Il s’agit d’une nette hausse des nouveaux cas, qui étaient tombés à « 10 par semaine », avait déclaré le 22 novembre à l’AFP le responsable congolais des équipes anti-Ebola Jean-Jacques Muyembe.

La flambée a été répertoriée entre dimanche et mercredi dans les provinces voisines de l’Ituri et du Nord-Kivu.

Dix nouveaux cas ont été enregistrés dans la seule journée de mardi au Nord-Kivu, à Mabalako. Six autres avaient été notifiés lundi, dont « trois tradipraticiens » (médecins traditionnels), selon le Comité multisectoriel de la riposte à l’épidémie (CMRE).

Mercredi, trois cas ont été notifiés dans le Nord-Kivu, dont un dans une localité -Biena- qui n’avait connu aucune notification depuis « 85 jours ».

L’activité de la riposte anti-Ebola est « paralysée » dans trois zones de santé (Beni, Biakato, Mangina) pour « des raisons sécuritaires », ajoute le CMRE.

Le 28 novembre, une chargée de la vaccination et deux chauffeurs ont été tués dans une attaque contre une installation des équipes anti-Ebola à Biakato (Ituri). Un policier a été tué dans une attaque simultanée à Mangina (Nord-Kivu).

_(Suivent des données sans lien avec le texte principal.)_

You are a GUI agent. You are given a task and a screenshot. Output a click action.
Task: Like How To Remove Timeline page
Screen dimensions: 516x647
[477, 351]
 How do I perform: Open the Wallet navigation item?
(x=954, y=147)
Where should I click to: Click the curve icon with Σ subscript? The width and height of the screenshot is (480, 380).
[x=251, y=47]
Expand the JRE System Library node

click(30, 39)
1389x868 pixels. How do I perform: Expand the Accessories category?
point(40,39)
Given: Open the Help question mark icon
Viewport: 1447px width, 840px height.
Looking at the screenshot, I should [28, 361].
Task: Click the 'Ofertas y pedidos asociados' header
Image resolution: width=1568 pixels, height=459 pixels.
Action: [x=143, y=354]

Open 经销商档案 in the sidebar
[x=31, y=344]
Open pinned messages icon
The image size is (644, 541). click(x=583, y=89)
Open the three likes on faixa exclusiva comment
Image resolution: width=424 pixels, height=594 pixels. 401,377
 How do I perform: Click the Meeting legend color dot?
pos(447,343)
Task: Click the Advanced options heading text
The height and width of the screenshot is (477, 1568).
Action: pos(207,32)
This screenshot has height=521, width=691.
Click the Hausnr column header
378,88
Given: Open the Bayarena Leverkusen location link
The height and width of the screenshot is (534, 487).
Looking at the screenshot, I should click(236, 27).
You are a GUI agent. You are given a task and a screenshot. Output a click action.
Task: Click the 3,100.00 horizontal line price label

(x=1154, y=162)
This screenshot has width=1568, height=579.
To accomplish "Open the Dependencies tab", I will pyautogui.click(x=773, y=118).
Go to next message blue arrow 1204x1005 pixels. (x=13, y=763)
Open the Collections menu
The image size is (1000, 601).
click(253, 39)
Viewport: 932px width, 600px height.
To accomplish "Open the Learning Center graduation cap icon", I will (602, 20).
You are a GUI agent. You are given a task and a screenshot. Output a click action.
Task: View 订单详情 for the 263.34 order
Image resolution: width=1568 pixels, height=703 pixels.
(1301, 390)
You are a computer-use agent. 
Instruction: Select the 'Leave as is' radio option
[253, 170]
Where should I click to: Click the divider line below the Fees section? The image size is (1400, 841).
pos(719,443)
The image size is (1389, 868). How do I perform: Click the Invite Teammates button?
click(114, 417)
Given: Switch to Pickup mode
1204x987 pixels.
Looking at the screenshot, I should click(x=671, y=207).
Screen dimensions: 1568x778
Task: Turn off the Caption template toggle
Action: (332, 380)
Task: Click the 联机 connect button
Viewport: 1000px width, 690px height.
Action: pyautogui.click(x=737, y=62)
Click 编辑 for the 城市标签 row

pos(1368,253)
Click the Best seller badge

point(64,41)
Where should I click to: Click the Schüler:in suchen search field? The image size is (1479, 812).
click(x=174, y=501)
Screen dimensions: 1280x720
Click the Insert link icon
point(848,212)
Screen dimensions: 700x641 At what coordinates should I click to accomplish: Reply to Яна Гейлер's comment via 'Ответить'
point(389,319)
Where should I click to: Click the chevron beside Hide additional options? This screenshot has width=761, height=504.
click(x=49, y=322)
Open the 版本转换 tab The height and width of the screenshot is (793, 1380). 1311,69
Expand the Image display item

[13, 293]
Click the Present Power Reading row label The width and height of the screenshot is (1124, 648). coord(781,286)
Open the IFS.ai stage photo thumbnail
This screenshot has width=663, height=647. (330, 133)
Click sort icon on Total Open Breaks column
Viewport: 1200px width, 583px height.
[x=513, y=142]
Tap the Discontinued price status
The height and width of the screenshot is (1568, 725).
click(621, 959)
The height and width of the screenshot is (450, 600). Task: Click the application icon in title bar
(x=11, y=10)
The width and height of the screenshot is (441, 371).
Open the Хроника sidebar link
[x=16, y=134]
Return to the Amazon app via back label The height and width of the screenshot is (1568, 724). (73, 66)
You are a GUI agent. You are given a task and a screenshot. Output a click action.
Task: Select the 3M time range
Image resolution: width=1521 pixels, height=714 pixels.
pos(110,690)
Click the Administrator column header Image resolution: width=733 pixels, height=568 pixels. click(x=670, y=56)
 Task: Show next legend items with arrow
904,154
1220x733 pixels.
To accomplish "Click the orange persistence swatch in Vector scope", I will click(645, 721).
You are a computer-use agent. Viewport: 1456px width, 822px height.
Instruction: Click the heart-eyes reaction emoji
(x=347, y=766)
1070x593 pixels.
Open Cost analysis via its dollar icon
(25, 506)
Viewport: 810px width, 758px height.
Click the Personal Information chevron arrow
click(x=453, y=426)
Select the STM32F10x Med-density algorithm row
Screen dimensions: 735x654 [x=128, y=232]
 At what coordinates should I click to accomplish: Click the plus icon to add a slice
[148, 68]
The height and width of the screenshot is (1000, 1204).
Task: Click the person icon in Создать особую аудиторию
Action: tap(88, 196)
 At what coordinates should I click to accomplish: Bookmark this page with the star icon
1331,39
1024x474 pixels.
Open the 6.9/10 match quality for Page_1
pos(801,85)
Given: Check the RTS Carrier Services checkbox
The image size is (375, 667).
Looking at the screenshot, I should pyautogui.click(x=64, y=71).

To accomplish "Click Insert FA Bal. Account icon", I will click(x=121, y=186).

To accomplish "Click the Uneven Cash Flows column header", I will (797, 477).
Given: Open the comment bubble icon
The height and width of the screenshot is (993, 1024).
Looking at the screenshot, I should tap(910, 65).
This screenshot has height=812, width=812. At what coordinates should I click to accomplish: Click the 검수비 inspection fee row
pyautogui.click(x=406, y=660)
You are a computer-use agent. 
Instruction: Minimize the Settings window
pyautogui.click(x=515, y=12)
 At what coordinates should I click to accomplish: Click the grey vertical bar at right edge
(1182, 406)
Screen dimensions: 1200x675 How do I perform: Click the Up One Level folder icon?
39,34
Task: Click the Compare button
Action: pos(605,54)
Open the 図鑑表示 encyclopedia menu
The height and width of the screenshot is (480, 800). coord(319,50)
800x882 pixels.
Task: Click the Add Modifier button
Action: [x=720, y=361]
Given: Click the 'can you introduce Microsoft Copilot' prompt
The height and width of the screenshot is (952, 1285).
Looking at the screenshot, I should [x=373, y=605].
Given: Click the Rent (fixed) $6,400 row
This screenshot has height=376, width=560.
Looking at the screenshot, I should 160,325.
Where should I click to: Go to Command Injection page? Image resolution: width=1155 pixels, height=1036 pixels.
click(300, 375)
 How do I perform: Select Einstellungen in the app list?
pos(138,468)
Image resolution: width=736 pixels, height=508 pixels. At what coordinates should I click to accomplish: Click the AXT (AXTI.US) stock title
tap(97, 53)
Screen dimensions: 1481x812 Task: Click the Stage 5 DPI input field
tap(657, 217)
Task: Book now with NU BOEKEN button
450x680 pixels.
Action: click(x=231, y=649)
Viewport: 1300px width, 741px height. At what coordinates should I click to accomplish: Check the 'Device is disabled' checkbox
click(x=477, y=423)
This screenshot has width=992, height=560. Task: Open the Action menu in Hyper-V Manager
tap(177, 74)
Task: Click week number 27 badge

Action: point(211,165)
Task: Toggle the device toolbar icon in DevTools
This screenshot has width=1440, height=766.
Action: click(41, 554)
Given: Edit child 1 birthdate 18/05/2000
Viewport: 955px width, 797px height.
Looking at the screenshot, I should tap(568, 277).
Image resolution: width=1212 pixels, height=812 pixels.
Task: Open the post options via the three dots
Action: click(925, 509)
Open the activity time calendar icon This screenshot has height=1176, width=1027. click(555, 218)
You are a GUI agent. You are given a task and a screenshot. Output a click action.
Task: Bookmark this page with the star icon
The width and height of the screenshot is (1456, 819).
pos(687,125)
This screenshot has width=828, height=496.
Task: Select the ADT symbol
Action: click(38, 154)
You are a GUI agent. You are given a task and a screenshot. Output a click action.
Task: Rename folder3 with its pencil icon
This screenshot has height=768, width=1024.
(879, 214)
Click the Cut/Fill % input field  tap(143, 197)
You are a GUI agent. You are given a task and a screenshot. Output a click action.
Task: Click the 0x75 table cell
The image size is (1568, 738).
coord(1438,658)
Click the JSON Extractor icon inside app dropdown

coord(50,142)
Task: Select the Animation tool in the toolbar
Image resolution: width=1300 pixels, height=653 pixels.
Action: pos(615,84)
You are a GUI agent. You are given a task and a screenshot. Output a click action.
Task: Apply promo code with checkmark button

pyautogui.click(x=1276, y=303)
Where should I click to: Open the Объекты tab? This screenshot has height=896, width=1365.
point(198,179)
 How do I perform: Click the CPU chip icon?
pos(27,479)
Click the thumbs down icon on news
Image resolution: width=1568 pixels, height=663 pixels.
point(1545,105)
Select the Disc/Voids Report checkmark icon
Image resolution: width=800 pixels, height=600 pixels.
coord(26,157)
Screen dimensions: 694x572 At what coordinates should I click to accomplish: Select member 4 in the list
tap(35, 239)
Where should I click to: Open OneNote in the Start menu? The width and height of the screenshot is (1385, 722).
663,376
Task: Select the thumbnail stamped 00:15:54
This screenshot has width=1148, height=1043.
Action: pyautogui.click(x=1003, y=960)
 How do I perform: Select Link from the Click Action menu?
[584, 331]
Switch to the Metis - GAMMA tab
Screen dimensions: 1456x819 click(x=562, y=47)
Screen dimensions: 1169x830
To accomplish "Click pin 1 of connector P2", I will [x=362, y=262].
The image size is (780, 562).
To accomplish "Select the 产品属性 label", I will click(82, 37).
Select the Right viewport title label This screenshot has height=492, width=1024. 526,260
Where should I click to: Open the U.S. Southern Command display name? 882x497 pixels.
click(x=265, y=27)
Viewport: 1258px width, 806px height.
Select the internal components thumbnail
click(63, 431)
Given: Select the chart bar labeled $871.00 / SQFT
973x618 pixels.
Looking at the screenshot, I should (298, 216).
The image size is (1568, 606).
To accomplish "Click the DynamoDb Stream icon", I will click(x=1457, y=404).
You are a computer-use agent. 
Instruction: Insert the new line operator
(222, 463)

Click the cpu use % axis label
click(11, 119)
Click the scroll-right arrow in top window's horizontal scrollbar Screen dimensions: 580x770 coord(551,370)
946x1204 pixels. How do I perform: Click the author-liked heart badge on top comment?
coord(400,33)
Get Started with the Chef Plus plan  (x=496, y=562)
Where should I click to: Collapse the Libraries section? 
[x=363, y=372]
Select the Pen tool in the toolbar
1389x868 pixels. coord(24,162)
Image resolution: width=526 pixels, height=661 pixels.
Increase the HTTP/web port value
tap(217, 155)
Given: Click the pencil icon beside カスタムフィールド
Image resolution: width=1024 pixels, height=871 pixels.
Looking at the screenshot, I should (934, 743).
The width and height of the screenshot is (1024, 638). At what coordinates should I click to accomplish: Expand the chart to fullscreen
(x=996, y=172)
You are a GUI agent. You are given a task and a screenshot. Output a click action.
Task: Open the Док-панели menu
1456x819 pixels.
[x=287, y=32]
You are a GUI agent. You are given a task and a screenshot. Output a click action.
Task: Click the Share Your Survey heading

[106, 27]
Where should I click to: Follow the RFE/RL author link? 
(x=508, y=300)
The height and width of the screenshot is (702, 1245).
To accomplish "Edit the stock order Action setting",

L’Organisation mondiale de la Santé (OMS) puis l’ONG Médecins sans frontières (MSF) ont retiré leurs équipes non congolaises de Biakato.

« Ebola était en retrait. Ces attaques vont redonner de la vigueur à l’épidémie, et par conséquent plus de gens vont mourir », avait déploré le directeur général de l’OMS, le docteur Tedros Adhanom Gebreyesus, après la double attaque de Biakato-Mangina.

Jeudi matin à Kinshasa, huit confessions religieuses ont pris l’engagement « de sensibiliser les groupes armés et des jeunes qui s’attaquent régulièrement aux installations et aux agents de la riposte à la maladie à virus Ebola, en utilisant des canaux existants ».

Au total, 2.210 personnes sont mortes de l’épidémie Ebola depuis la déclaration de l’épidémie le 1er août 2018.